▶ TESTO DI PARTENZA:
# # # # # # #

Quando si parla di scuola del futuro, bisognerebbe tornare al passato e ricordare almeno ciò che scrissero ai primi del ‘45 su un foglio stampato alla macchia i docenti che, saliti in armi sui monti partigiani per abbattere il nazifascismo, si costituirono in Comitato di Liberazione Nazionale Scuola e affidarono al futuro le speranze della generazione da cui nacquero la repubblica, la Costituzione oggi stravolta e un’idea di scuola che Renzi attacca alla radice.

La carta è povera, sottile, trasparente come un velo, ma contiene i principi fondanti della scuola repubblicana: «L’istruzione è la vera liberatrice dell’uomo», spiegano i docenti; «chi teme il popolo, vuole il gregge, la folla da sfruttare; […] tarpa le ali al libero insegnamento, lo soggioga, lo vuole dominare e produce perciò una costituzione sociale, fondata solo sulla potenza del denaro». E’ una «condanna postuma» dei tempi che viviamo.

Durante il fascismo ricorda il giornale, il docente «fu asservito colla miseria; ridotto a una vita stentata, che mortifica e, alla fine, immiserisce anche i più arditi: la professione fu angustia, conformismo e rinuncia. E l’insegnamento fu come la classe dominante imponeva; la gioventù crebbe, informata a principi falsi a ideologie assurde e funeste […] e l’attuale catastrofe è l’ineluttabile risultato». A che fu ridotto l’insegnamento? – si chiedono i partigiani – e ancora una volta la risposta conduce al presente: «a strettezze mortificanti, alla lezione privata e, con essa, alla triste rete di transazioni, di mercimonio, che avvilì insegnanti ed insegnamento: come si desiderava».

# # # # # # #

▶ ISTRUZIONI:
- 1) Rispondi a queste domande sul testo sulla scuola, una per riga:
(a) Quando scrissero il loro foglio i docenti partigiani?
(b) Come viene descritta la carta di quel foglio?
(c) Che cosa fu la professione del docente durante il fascismo, secondo il giornale?
- 2) Riscrivi identica la parte del testo sulla scuola che comincia con le parole contenenti "La carta è povera, sottile, trasparente" e finisce con "tempi che viviamo.".
- 3) Continua il testo sulla scuola dal punto in cui finisce.

# # # # # # #

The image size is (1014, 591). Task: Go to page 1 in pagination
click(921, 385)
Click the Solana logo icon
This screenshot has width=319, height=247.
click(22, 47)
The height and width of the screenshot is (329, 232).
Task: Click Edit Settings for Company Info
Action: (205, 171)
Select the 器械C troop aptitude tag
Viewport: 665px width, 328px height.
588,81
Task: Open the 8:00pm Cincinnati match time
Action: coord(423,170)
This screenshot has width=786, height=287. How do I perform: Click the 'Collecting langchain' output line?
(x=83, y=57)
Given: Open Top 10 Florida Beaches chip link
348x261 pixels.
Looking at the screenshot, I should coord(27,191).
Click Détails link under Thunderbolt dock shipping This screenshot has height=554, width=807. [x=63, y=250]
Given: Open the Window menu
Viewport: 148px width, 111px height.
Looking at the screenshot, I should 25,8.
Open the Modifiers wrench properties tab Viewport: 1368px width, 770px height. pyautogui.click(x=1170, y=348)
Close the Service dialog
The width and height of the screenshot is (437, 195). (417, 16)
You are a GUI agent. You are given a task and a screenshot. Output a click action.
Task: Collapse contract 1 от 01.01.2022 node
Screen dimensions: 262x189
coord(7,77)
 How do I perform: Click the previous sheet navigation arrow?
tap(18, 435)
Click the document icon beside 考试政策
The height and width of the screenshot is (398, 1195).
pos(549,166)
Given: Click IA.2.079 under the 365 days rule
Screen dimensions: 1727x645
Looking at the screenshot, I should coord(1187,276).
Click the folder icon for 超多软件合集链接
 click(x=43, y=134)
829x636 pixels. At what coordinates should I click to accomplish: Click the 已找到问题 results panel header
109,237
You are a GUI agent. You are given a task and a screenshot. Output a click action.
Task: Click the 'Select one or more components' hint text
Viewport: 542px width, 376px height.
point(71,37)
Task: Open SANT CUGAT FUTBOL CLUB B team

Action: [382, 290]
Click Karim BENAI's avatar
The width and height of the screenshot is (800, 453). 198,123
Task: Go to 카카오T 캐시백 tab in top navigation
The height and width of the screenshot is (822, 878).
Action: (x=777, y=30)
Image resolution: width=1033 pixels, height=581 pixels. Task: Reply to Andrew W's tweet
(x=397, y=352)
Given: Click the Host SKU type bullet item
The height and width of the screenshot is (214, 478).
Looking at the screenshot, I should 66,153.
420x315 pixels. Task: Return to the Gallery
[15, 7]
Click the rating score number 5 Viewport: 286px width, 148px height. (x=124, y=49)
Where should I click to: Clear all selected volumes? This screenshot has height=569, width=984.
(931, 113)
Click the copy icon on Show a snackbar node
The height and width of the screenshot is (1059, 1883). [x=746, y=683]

# # # # # # #

▶ RISULTATI DELL'ESERCIZIO:
- 1)
(a) Ai primi del '45.
(b) Povera, sottile, trasparente come un velo.
(c) Angustia, conformismo e rinuncia.

- 2)
La carta è povera, sottile, trasparente come un velo, ma contiene i principi fondanti della scuola repubblicana: «L’istruzione è la vera liberatrice dell’uomo», spiegano i docenti; «chi teme il popolo, vuole il gregge, la folla da sfruttare; […] tarpa le ali al libero insegnamento, lo soggioga, lo vuole dominare e produce perciò una costituzione sociale, fondata solo sulla potenza del denaro». E’ una «condanna postuma» dei tempi che viviamo.

- 3)
E’ una profetica descrizione della condizione docente nella scuola di Renzi, ma sarebbe sterile, se gli insegnanti non disegnassero la scuola per cui rischiano la vita: «Nell’ordinamento sociale che sta sorgendo, l’insegnante dovrà rivestire l’autorità e la dignità più alta; sarà il maestro di vita e d’umanità. E la condizione sociale ed economica dovrà rendere possibile questa funzione, dovrà essere tale da permettere libero svolgimento, indipendenza, possibilità di coltivarsi, di procedere, di essere tramite di idee, di pensiero, di progresso per elevare noi stessi e i giovani a noi affidati verso mete sempre più alte di progresso, di libertà, di umanità».

E’ questa la scuola che Renzi distrugge. A difenderla si muovono, però, minoranze che ne fanno parte, bersaglio facile dei «riformatori»: forze conservatrici, timore del cambiamento, interessi corporativi. E intanto, sul web, le scaramucce tra bande di tifosi, gli eserciti di poveri in guerra tra loro e il vento del qualunquismo che, seminato per anni a piene mani, scatena tempeste in un mondo che sarà pure «globalizzato», ma soffoca nei rapporti autistici della pagine facebook.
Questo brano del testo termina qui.